> _Records_
------------------------------------

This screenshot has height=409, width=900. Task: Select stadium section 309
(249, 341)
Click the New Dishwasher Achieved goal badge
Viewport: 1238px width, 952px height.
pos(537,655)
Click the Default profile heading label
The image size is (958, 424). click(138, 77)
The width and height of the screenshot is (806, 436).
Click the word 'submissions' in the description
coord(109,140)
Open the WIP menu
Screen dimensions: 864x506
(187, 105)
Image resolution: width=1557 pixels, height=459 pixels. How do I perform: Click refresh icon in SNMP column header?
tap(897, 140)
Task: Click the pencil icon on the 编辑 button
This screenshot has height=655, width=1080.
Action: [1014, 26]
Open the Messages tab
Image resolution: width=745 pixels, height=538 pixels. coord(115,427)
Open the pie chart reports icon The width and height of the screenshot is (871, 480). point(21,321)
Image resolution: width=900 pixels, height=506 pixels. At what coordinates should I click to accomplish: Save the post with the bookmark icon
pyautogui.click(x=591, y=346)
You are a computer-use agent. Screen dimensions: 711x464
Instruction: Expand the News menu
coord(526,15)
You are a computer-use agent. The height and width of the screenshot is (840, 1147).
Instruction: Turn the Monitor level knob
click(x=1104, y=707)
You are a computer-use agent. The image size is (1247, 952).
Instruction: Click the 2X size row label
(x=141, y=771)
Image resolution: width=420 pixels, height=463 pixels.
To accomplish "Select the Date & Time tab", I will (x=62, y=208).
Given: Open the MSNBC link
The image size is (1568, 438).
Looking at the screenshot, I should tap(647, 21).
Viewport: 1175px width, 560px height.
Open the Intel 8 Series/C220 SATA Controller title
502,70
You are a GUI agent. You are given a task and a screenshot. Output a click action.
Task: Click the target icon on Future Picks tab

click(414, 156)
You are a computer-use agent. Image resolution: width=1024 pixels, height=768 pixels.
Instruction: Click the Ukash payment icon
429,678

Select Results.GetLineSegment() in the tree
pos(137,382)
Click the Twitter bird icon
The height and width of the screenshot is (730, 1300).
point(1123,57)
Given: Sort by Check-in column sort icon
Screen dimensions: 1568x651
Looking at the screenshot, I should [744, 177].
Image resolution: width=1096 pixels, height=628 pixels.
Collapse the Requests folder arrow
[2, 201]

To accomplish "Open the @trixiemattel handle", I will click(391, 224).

------------------------------------

> _Problem description_
Everything in the material above should be output exactly.

> _Your solution_
This screenshot has height=409, width=900. Task: Select stadium section 309
(249, 341)
Click the New Dishwasher Achieved goal badge
Viewport: 1238px width, 952px height.
pos(537,655)
Click the Default profile heading label
The image size is (958, 424). click(138, 77)
The width and height of the screenshot is (806, 436).
Click the word 'submissions' in the description
coord(109,140)
Open the WIP menu
Screen dimensions: 864x506
(187, 105)
Image resolution: width=1557 pixels, height=459 pixels. How do I perform: Click refresh icon in SNMP column header?
tap(897, 140)
Task: Click the pencil icon on the 编辑 button
This screenshot has height=655, width=1080.
Action: [1014, 26]
Open the Messages tab
Image resolution: width=745 pixels, height=538 pixels. coord(115,427)
Open the pie chart reports icon The width and height of the screenshot is (871, 480). point(21,321)
Image resolution: width=900 pixels, height=506 pixels. At what coordinates should I click to accomplish: Save the post with the bookmark icon
pyautogui.click(x=591, y=346)
You are a computer-use agent. Screen dimensions: 711x464
Instruction: Expand the News menu
coord(526,15)
You are a computer-use agent. The height and width of the screenshot is (840, 1147).
Instruction: Turn the Monitor level knob
click(x=1104, y=707)
You are a computer-use agent. The image size is (1247, 952).
Instruction: Click the 2X size row label
(x=141, y=771)
Image resolution: width=420 pixels, height=463 pixels.
To accomplish "Select the Date & Time tab", I will (x=62, y=208).
Given: Open the MSNBC link
The image size is (1568, 438).
Looking at the screenshot, I should tap(647, 21).
Viewport: 1175px width, 560px height.
Open the Intel 8 Series/C220 SATA Controller title
502,70
You are a GUI agent. You are given a task and a screenshot. Output a click action.
Task: Click the target icon on Future Picks tab

click(414, 156)
You are a computer-use agent. Image resolution: width=1024 pixels, height=768 pixels.
Instruction: Click the Ukash payment icon
429,678

Select Results.GetLineSegment() in the tree
pos(137,382)
Click the Twitter bird icon
The height and width of the screenshot is (730, 1300).
point(1123,57)
Given: Sort by Check-in column sort icon
Screen dimensions: 1568x651
Looking at the screenshot, I should [744, 177].
Image resolution: width=1096 pixels, height=628 pixels.
Collapse the Requests folder arrow
[2, 201]

To accomplish "Open the @trixiemattel handle", I will click(391, 224).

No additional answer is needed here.